[Items on locating words and elements]
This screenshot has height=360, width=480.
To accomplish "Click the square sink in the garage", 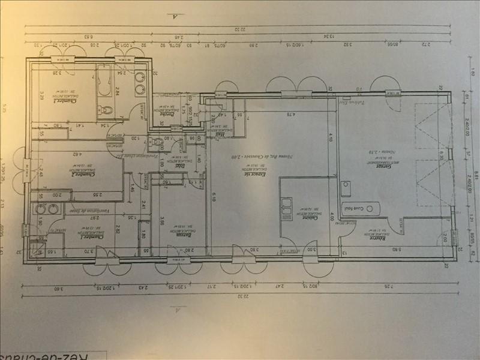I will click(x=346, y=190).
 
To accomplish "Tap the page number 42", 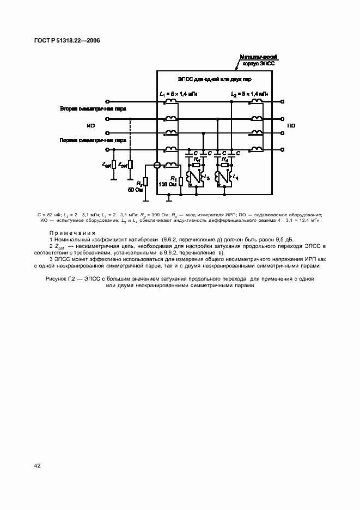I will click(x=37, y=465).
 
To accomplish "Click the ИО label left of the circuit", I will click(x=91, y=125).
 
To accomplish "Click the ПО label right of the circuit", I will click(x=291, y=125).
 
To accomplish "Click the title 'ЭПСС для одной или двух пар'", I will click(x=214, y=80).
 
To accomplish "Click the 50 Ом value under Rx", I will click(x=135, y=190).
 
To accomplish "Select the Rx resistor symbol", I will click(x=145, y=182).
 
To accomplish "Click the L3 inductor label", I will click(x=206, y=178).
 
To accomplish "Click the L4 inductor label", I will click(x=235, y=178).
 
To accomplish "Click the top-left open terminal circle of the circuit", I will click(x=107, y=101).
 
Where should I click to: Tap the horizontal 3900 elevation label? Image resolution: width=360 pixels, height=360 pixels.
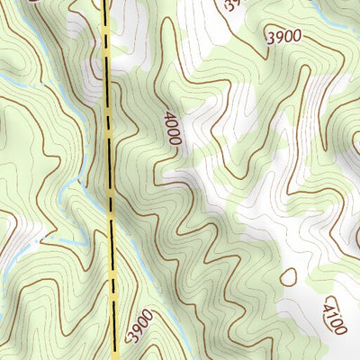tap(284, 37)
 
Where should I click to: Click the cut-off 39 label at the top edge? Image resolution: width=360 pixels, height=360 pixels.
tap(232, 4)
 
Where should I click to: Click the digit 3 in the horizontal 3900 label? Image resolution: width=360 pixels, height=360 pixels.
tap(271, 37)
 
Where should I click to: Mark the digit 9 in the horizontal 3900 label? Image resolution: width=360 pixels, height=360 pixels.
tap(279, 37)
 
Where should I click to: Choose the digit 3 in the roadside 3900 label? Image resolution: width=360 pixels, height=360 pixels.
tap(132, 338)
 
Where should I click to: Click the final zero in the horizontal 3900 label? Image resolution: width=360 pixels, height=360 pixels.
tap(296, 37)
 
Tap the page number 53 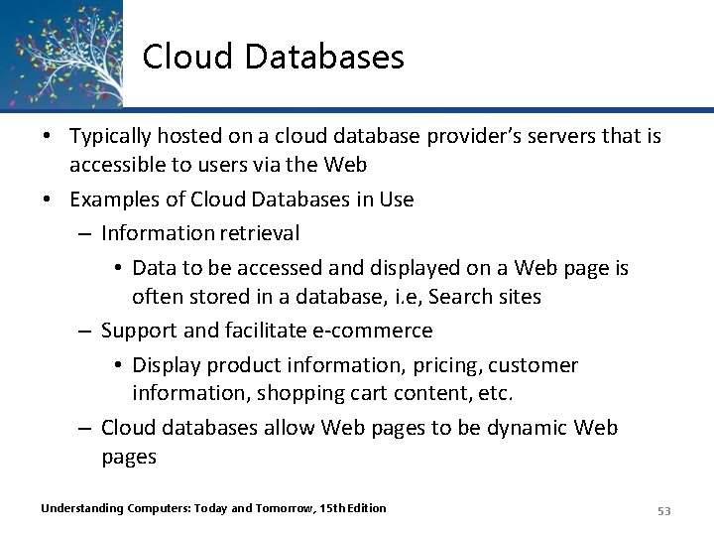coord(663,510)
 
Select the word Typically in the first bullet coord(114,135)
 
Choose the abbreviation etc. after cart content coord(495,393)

- Written task:
Pull out each line from the items above that includes the string "left", and copy those lines unchanged.

- Expected answer:
To accomplish "Click the ИО label left of the circuit", I will click(x=91, y=125).
To accomplish "Click the top-left open terminal circle of the circuit", I will click(x=107, y=101).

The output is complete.